Records shown:
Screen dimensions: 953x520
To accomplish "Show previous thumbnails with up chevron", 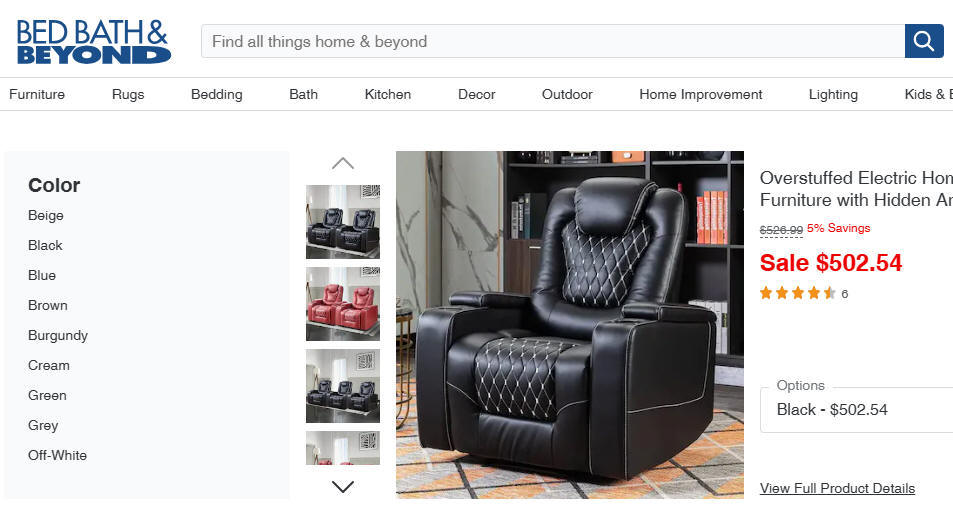I will pyautogui.click(x=343, y=163).

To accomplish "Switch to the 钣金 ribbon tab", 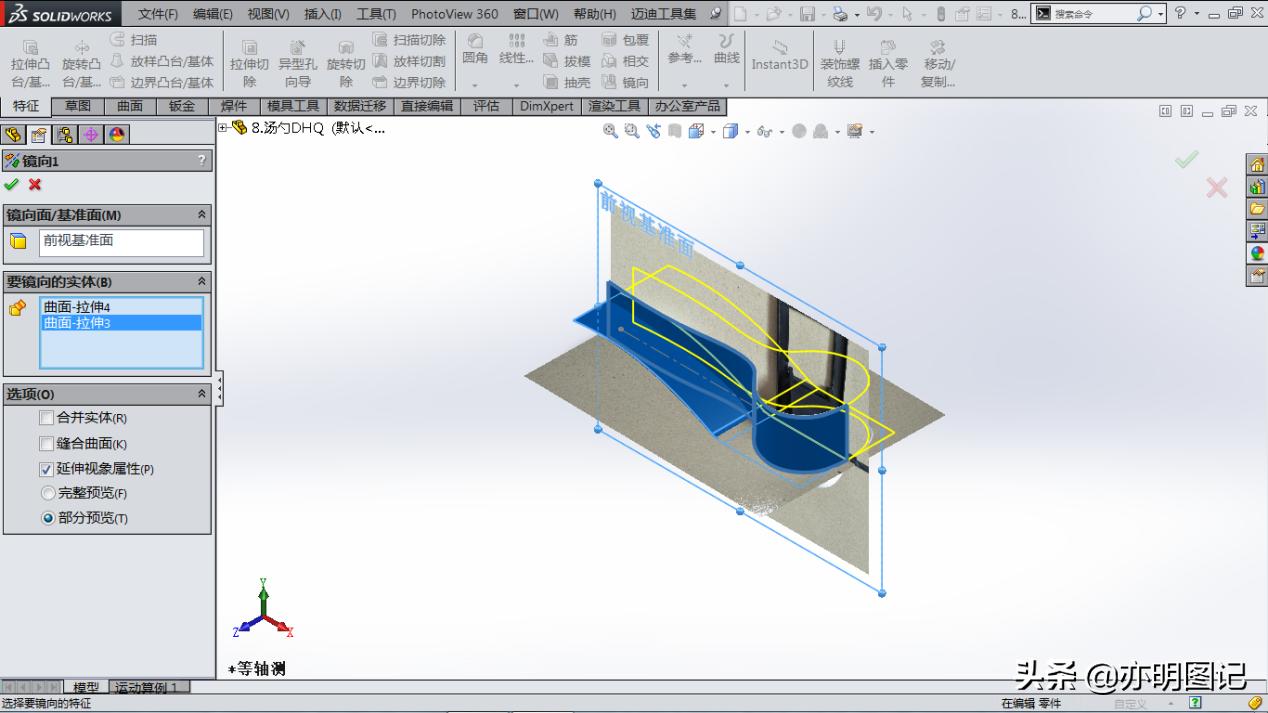I will 180,105.
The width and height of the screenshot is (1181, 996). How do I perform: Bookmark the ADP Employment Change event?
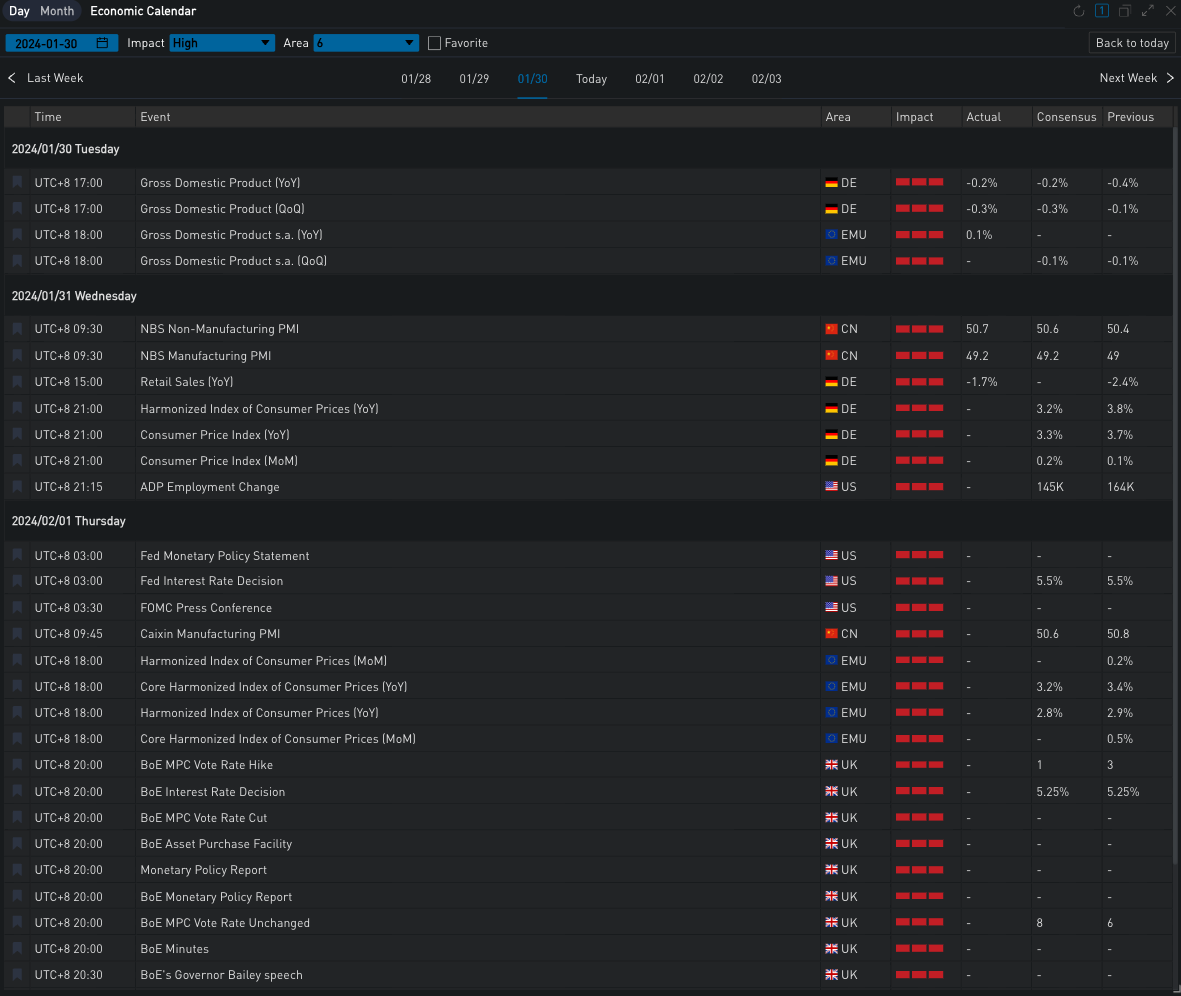pyautogui.click(x=17, y=487)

Objective: Reproduce the entries verbatim, beginning with the line that contains "The width and" and ending with the last line of the entries, both ends included. Omit the pictures from your reproduction.

Expected answer:
The width and height of the screenshot is (1181, 996). How do I perform: Bookmark the ADP Employment Change event?
pyautogui.click(x=17, y=487)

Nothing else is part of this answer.